上述したように、シールド編組30を内包した絶縁被覆チューブ1を形成して、第一チューブ10の内周面と棒状導体5の外周面とが密着するように絶縁被覆チューブ1を棒状導体5に被せることにより、簡易な方法で、棒状導体5に絶縁被覆及びシールドを行うことができる。棒状導体5と絶縁被覆チューブ1とを別々に製造することにより、電線の外周に絶縁被覆を押出成形する通常の押出工法では被覆できなかった、曲がらない棒状導体5への絶縁被覆及びシールドが可能となる。また、ゴム製の絶縁被覆チューブ1を用いることにより、絶縁被覆チューブ1を容易に棒状導体5に被せることができる。また、このようにシールド被覆された導体は様々な用途に利用できるが、特に車両用配索材として用いると、導体に衝撃に対する剛性を持たせつつ外部からの又は外部へのノイズの影響を抑制できるので好適である。
尚、本発明は、前述した実施形態に限定されるものではなく、適宜、変形、改良、等が可能である。その他、前述した実施形態における各構成要素の材質、形状、寸法、数値、形態、数、配置箇所、等は本発明を達成できるものであれば任意であり、限定されない。
例えば、本実施形態では、棒状導体5が丸棒線である場合について説明したが、棒状導体5は断面矩形状の角棒線として形成されてもよい。この場合、断面矩形状のマンドレルを用いて絶縁被覆チューブ1を形成することにより、角棒線である棒状導体5に絶縁被覆チューブ1を被せることができる。
棒状導体5に絶縁被覆チューブ1を取り付ける工程(図1のS3)において、潤滑剤を用いてもよい。まず、棒状導体5と絶縁被覆チューブ1とを、取り付けを行う治具にセットする。次に、棒状導体5に潤滑剤を吹き付ける。その後、表面に潤滑剤が塗布された棒状導体5を絶縁被覆チューブ1内に挿入する。潤滑剤を用いることにより、棒状導体5を絶縁被覆チューブ1内に容易に挿入できる。潤滑剤を用いた場合、第一チューブ10の内周面と棒状導体5の外周面とが潤滑剤を介して密着する。

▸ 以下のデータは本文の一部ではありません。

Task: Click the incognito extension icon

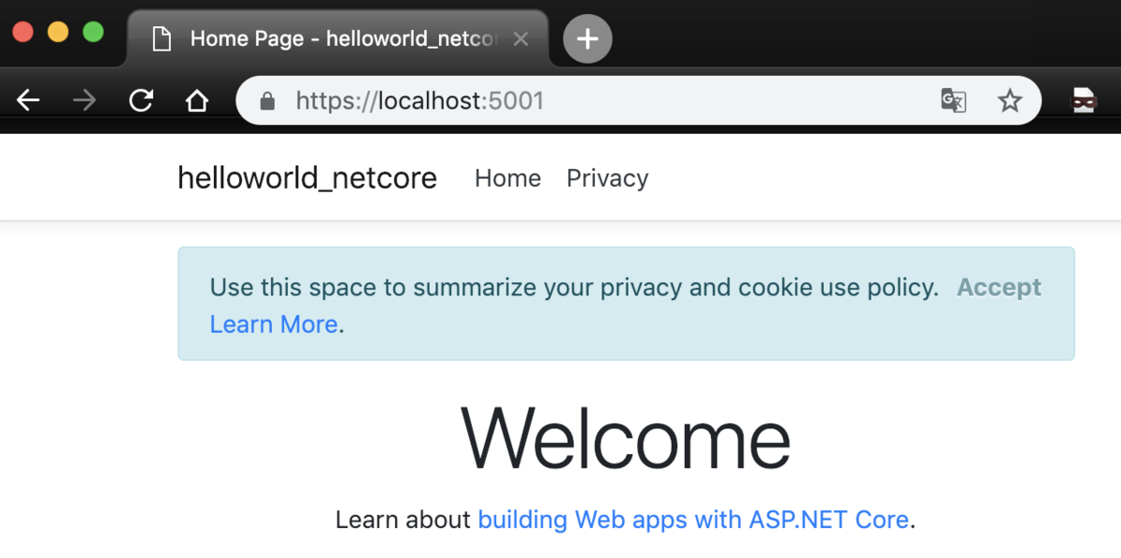Action: (1084, 100)
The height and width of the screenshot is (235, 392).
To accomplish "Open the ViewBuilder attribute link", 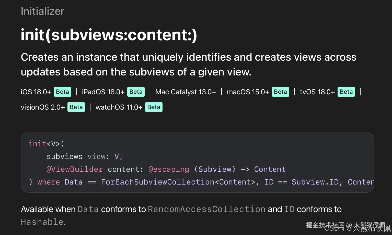I will click(x=75, y=169).
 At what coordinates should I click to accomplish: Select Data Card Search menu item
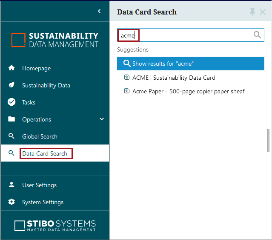click(45, 153)
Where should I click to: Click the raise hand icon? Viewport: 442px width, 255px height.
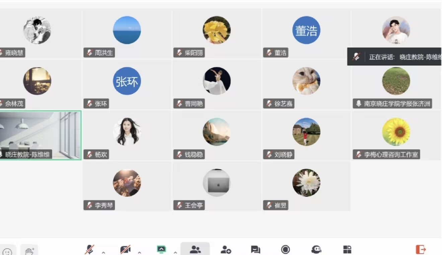[x=30, y=251]
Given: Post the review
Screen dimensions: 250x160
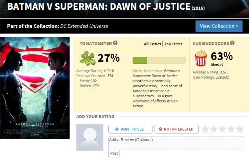Looking at the screenshot, I should click(x=114, y=153).
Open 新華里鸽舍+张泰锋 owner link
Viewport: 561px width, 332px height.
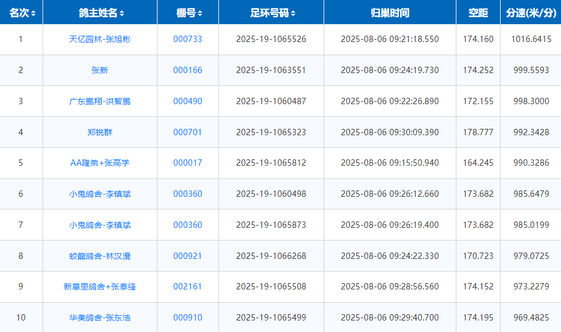pyautogui.click(x=99, y=287)
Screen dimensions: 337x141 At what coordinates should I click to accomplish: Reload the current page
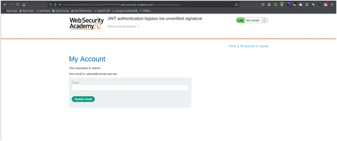[x=18, y=5]
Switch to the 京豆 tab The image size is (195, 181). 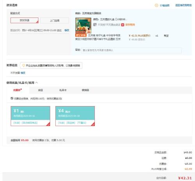41,90
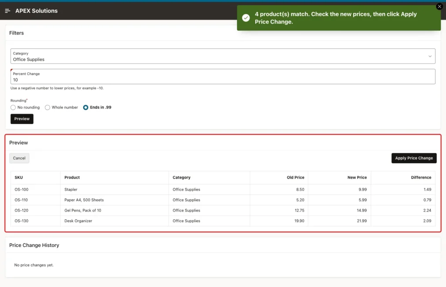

また、棒状導体5に絶縁被覆チューブ1を取り付ける工程(図1のS3)において、空気などにより絶縁被覆チューブ1を膨らましながら、棒状導体5を絶縁被覆チューブ1に挿入してもよい。まず、棒状導体5と絶縁被覆チューブ1とを、取り付けを行う治具にセットする。次に、絶縁被覆チューブ1の、棒状導体5を挿入する側の端部とは逆側の端部に、空気を出すホースをセットする。その後、棒状導体5を絶縁被覆チューブ1の端部に挿入すると、絶縁被覆チューブ1が膨らみながら棒状導体5が挿入される。これにより、棒状導体5を絶縁被覆チューブ1内に容易に挿入できる。
また、本実施形態では、予め絶縁被覆チューブ1を所定の長さに切断して棒状導体5に被せる場合を好適な例として説明したが、棒状導体5に絶縁被覆チューブ1を被せた後に棒状導体5の長さに合わせて絶縁被覆チューブ1を切断してもよい。
ここで、上述した本発明の実施形態に係るシールド被覆導体及びシールド被覆方法の特徴をそれぞれ以下[1]〜[9]に簡潔に纏めて列記する。
[1] 導体に、シールド層(シールド編組30)を有するチューブ(絶縁被覆チューブ1)を被せた、シールド被覆導体。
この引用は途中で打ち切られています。